What needs to be done: An exact reproduction of each record is required.

Input data:
──────

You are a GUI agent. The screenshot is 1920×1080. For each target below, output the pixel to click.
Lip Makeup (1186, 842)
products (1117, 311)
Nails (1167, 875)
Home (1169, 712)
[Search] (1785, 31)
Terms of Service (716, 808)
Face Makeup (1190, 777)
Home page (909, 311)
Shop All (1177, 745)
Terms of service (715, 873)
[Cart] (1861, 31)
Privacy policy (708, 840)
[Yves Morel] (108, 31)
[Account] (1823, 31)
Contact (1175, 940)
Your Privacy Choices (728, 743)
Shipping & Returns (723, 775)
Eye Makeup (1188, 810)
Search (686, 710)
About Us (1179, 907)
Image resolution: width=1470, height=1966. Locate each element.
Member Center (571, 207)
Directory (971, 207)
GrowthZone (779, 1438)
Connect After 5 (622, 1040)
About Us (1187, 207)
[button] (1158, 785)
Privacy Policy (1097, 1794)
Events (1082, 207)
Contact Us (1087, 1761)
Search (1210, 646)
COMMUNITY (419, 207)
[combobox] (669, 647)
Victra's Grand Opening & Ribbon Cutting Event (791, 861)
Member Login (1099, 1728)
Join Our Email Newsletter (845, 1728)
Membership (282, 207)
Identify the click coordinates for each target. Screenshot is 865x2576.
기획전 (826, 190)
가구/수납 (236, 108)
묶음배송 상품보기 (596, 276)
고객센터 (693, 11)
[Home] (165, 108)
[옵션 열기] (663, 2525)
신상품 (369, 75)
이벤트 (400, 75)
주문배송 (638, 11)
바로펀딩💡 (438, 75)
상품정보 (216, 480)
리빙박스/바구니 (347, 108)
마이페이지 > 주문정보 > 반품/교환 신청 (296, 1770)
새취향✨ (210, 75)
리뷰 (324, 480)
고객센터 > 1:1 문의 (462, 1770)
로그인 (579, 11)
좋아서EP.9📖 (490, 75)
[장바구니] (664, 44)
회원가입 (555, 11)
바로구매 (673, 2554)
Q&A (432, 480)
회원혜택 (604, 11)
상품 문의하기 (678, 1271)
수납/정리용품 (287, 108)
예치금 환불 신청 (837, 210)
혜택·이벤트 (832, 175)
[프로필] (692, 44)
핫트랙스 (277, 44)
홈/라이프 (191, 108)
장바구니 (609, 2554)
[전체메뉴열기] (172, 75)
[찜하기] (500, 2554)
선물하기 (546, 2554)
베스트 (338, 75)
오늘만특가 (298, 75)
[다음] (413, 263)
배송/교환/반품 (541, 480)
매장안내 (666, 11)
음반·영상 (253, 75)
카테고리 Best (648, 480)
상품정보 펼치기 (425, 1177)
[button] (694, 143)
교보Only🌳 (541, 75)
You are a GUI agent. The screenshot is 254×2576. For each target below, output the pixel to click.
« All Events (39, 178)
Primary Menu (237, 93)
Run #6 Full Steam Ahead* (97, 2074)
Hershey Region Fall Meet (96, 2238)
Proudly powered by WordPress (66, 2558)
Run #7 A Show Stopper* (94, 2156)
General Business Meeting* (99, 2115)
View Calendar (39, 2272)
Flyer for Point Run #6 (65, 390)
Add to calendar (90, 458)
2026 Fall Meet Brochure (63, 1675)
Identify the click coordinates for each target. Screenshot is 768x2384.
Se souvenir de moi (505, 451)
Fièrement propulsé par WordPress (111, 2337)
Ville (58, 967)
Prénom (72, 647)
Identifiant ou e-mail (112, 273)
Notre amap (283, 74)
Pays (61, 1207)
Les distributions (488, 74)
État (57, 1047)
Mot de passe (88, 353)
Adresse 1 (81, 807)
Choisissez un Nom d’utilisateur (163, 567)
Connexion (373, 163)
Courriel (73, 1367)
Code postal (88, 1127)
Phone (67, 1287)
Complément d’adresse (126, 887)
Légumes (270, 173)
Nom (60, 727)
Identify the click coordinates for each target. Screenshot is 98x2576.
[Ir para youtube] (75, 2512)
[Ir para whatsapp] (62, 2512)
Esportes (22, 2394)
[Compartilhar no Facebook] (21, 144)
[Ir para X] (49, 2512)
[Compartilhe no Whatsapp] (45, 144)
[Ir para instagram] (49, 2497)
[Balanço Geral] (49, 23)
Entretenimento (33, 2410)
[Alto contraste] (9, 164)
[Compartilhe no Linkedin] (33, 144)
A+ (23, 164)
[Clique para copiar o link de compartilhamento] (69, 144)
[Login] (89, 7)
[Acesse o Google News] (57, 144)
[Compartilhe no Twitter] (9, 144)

──────

Answer box:
You are a GUI agent. The screenshot is 1920×1080. For each target below, output the pixel to click.
Lip Makeup (1186, 842)
products (1117, 311)
Nails (1167, 875)
Home (1169, 712)
[Search] (1785, 31)
Terms of Service (716, 808)
Face Makeup (1190, 777)
Home page (909, 311)
Shop All (1177, 745)
Terms of service (715, 873)
[Cart] (1861, 31)
Privacy policy (708, 840)
[Yves Morel] (108, 31)
[Account] (1823, 31)
Contact (1175, 940)
Your Privacy Choices (728, 743)
Shipping & Returns (723, 775)
Eye Makeup (1188, 810)
Search (686, 710)
About Us (1179, 907)
Image resolution: width=1470, height=1966. Locate each element.
Member Center (571, 207)
Directory (971, 207)
GrowthZone (779, 1438)
Connect After 5 (622, 1040)
About Us (1187, 207)
[button] (1158, 785)
Privacy Policy (1097, 1794)
Events (1082, 207)
Contact Us (1087, 1761)
Search (1210, 646)
COMMUNITY (419, 207)
[combobox] (669, 647)
Victra's Grand Opening & Ribbon Cutting Event (791, 861)
Member Login (1099, 1728)
Join Our Email Newsletter (845, 1728)
Membership (282, 207)
Identify the click coordinates for each target. Screenshot is 865x2576.
기획전 (826, 190)
가구/수납 (236, 108)
묶음배송 상품보기 (596, 276)
고객센터 (693, 11)
[Home] (165, 108)
[옵션 열기] (663, 2525)
신상품 (369, 75)
이벤트 (400, 75)
주문배송 (638, 11)
바로펀딩💡 (438, 75)
상품정보 (216, 480)
리빙박스/바구니 (347, 108)
마이페이지 > 주문정보 > 반품/교환 신청 (296, 1770)
새취향✨ (210, 75)
리뷰 (324, 480)
고객센터 > 1:1 문의 (462, 1770)
로그인 (579, 11)
좋아서EP.9📖 (490, 75)
[장바구니] (664, 44)
회원가입 (555, 11)
바로구매 (673, 2554)
Q&A (432, 480)
회원혜택 (604, 11)
상품 문의하기 (678, 1271)
수납/정리용품 (287, 108)
예치금 환불 신청 (837, 210)
혜택·이벤트 (832, 175)
[프로필] (692, 44)
핫트랙스 (277, 44)
홈/라이프 (191, 108)
장바구니 (609, 2554)
[전체메뉴열기] (172, 75)
[찜하기] (500, 2554)
선물하기 (546, 2554)
베스트 (338, 75)
오늘만특가 (298, 75)
[다음] (413, 263)
배송/교환/반품 (541, 480)
매장안내 (666, 11)
음반·영상 (253, 75)
카테고리 Best (648, 480)
상품정보 펼치기 (425, 1177)
[button] (694, 143)
교보Only🌳 (541, 75)
You are a GUI agent. The screenshot is 254×2576. For each target below, output the pixel to click.
« All Events (39, 178)
Primary Menu (237, 93)
Run #6 Full Steam Ahead* (97, 2074)
Hershey Region Fall Meet (96, 2238)
Proudly powered by WordPress (66, 2558)
Run #7 A Show Stopper* (94, 2156)
General Business Meeting* (99, 2115)
View Calendar (39, 2272)
Flyer for Point Run #6 (65, 390)
Add to calendar (90, 458)
2026 Fall Meet Brochure (63, 1675)
Identify the click coordinates for each target. Screenshot is 768x2384.
Se souvenir de moi (505, 451)
Fièrement propulsé par WordPress (111, 2337)
Ville (58, 967)
Prénom (72, 647)
Identifiant ou e-mail (112, 273)
Notre amap (283, 74)
Pays (61, 1207)
Les distributions (488, 74)
État (57, 1047)
Mot de passe (88, 353)
Adresse 1 (81, 807)
Choisissez un Nom d’utilisateur (163, 567)
Connexion (373, 163)
Courriel (73, 1367)
Code postal (88, 1127)
Phone (67, 1287)
Complément d’adresse (126, 887)
Légumes (270, 173)
Nom (60, 727)
Identify the click coordinates for each target. Screenshot is 98x2576.
[Ir para youtube] (75, 2512)
[Ir para whatsapp] (62, 2512)
Esportes (22, 2394)
[Compartilhar no Facebook] (21, 144)
[Ir para X] (49, 2512)
[Compartilhe no Whatsapp] (45, 144)
[Ir para instagram] (49, 2497)
[Balanço Geral] (49, 23)
Entretenimento (33, 2410)
[Alto contraste] (9, 164)
[Compartilhe no Linkedin] (33, 144)
A+ (23, 164)
[Clique para copiar o link de compartilhamento] (69, 144)
[Login] (89, 7)
[Acesse o Google News] (57, 144)
[Compartilhe no Twitter] (9, 144)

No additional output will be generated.